* **Texte fourni**:
▽
News - 16.02.2021

Khemaies Jhinaoui et Andreas Reinicke - Tunisie: Une jeune démocratie qui a encore besoin d'une aide extérieure

Tunisie: Une jeune démocratie qui a encore besoin d'une aide extérieure

Par Khemaies Jhinaoui et Andreas Reinicke - La société tunisienne est aujourd’hui ouverte et moderne, mais les conditions de vie sont encore difficiles. L'Europe peut aider ce pays  avec l'allègement de la dette et le développement des infrastructures. En Tunisie, le Printemps Arabe a éclaté et c'est le seul pays où des conditions démocratiques prévalent aujourd'hui. Cependant, le pays se trouve entre-temps dans une crise économique et politique. De nombreuses personnes sont insatisfaites et, récemment, il y a eu des manifestations dont certaines étaient violentes. Nos auteur, l'ex-Ministre tunisien des Affaires étrangères Khemaies Jhinaoui et Andreas Reinicke, Ambassadeur d'Allemagne à Tunis jusqu'en 2020, montrent où se situent les problèmes du pays et quelle responsabilité l'Europe porte aujourd'hui. Lire l'article en allemand sur ZEIT ONLINE

Dix ans déjà, depuis que la Tunisie  a déclenché ce qu'on appelait «le printemps arabe».  Ce qui a commencé comme un soulèvement spontané dans la ville tunisienne de Sidi Bouzid a rapidement changé la donne dans les plus grandes parties  du monde arabe.  Aujourd'hui, le pays continue de jouir d'un  élan de démocratie qui a dégénéré dans de nombreux autres pays arabes en un cycle sans précédent de violence.
△
* **Jeu de données**:
▽
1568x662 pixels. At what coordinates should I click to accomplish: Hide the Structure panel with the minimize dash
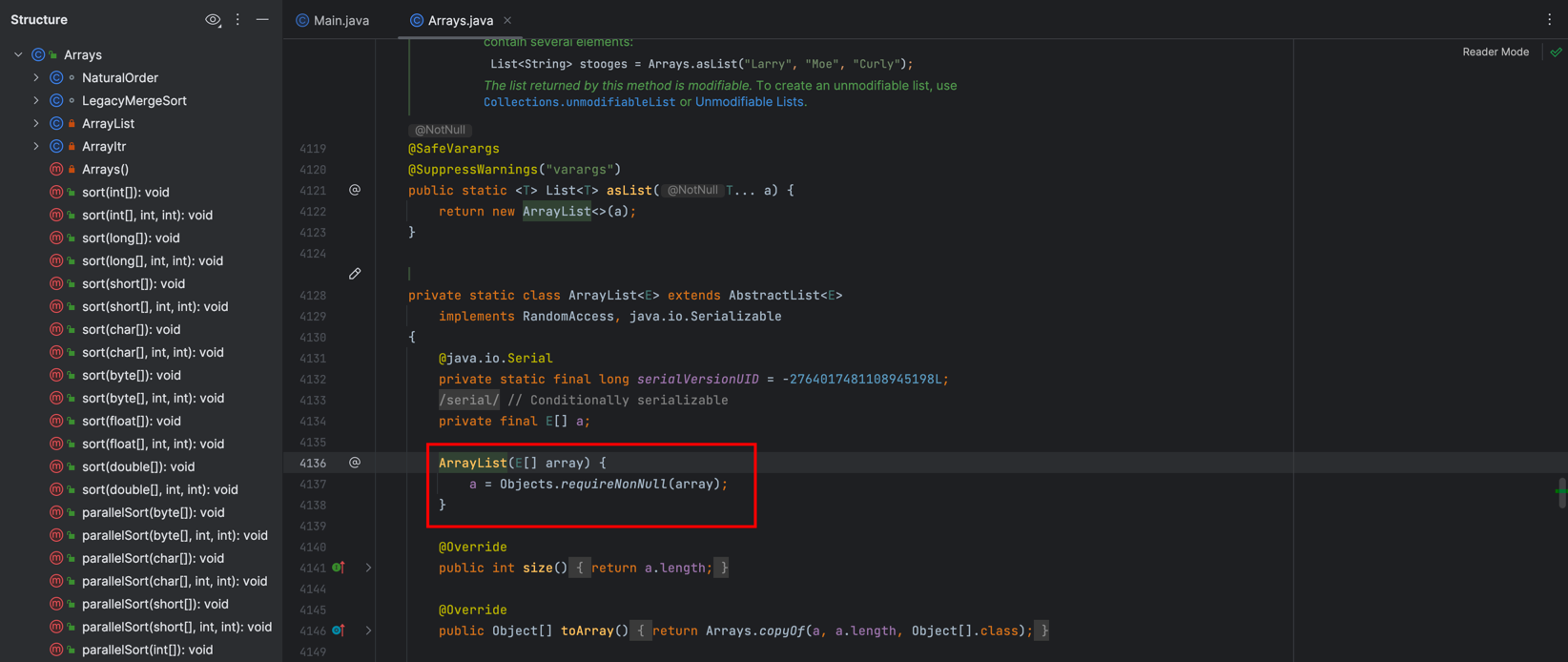click(x=262, y=20)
△
* **Énoncé de la tâche**:
Reproduisez le passage de l'article sur la Tunisie qui s'ouvre sur « Dix ans déjà, depuis » et se ferme sur « précédent de violence. », en renommant « soulèvement » en « mouvement ». Les lignes ci-dessus forment un matériau indépendant de l'article sur la Tunisie.

* **Solution proposée**:
Dix ans déjà, depuis que la Tunisie  a déclenché ce qu'on appelait «le printemps arabe».  Ce qui a commencé comme un mouvement spontané dans la ville tunisienne de Sidi Bouzid a rapidement changé la donne dans les plus grandes parties  du monde arabe.  Aujourd'hui, le pays continue de jouir d'un  élan de démocratie qui a dégénéré dans de nombreux autres pays arabes en un cycle sans précédent de violence.